大任町今任原(いまとうばる)に十輪院というお寺があります。正しくは松霊山延命寺十輪院といいます。本尊は鎮火地蔵尊です。このお地蔵さまにはこんな言い伝えがあります。
享保二(一七一七)年、小倉城主二代小笠原忠雄公が江戸の藩邸にいるときのできごとでありました。火事と喧嘩(けんか)は江戸の花といわれましたが、この年の火事も大きゅうございました。炎はまるで生きもののようにあばれまわり、家並みは何する間もなくのみこまれていきました。火の勢いは時間がたつにつれて増し、そばまでおし寄せてきました。
「もはや逃れるすべなし」
屋敷の者たちも観念しました。炎はまさに燃え移らんとしていた、そのとき、逃げまどう家臣たちの目に一人の僧がうつりました。その僧は手に錫杖(しゃくじよう)を持ち、屋根にすっくと立ちはだかっておりました。懸命な呪文(じゅもん)の声が耳に入ってきました。どうしたことか。炎は近づくことができず、あまつさえ風は静まり、屋敷は難を逃れました。
「僧をこれに…」
忠雄公は、僧を招き入れて茶をもてなしました。
「して貴僧はどこからこられたのか」
「われは領内豊前田川郡大任村の地蔵なり」
言い終えぬうちに、僧の姿はこつぜんと消え去っていました。
直ちに大任に向かって使者が出されました。

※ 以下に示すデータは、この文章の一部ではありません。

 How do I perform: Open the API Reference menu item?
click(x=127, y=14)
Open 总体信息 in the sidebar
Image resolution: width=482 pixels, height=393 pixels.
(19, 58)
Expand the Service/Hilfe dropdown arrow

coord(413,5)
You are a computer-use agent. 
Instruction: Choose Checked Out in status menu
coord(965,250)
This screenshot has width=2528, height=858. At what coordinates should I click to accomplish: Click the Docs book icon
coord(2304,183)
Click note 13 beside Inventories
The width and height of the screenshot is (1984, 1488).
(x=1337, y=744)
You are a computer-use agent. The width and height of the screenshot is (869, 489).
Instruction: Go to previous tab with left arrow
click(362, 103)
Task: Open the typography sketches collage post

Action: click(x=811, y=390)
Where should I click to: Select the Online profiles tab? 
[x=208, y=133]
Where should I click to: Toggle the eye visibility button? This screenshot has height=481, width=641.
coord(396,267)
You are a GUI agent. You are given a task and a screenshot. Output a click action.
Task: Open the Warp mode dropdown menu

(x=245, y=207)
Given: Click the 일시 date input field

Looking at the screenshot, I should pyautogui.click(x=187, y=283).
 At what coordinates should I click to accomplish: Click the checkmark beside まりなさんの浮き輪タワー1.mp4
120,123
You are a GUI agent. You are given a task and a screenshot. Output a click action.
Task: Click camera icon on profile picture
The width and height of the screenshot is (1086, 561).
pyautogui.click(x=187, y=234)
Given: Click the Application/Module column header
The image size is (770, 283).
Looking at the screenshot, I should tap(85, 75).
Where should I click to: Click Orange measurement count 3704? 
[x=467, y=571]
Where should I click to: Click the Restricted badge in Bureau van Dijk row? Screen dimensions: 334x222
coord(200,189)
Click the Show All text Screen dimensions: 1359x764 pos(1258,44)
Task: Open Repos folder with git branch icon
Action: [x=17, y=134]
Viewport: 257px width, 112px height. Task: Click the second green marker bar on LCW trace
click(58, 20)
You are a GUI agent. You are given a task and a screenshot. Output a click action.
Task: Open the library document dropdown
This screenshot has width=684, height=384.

この地に古びた草堂がありました。草堂は二本の松の間に、守られるように静かでありました。ここに地蔵が、生けるがごとく座しておりました。かたわらに、江戸邸で僧に出した茶わんがおかれていました。
その地蔵の足元が黒くこげていました。まさしくこのお方だと確信しました。
報告を聞いて、忠雄公は今さらながら霊験あらたかなるものを知りました。そして、長く香を絶やさぬよう精舎を新たに建立し、臨検の際に参拝することとしました。
鎮火地蔵祭りは、毎年、盆月の八月二四日と決められています。この日に限って本尊は開帳されます。村では盆踊りや相撲で祭りを楽しみます。この夜は、彦山川に精霊流しもします。以前は青年男女が、祭りの準備に駆けまわっていました。
火難守護の寺として有名で、家に本尊のお札を貼ってあると、火事にならないと信仰されているそうです。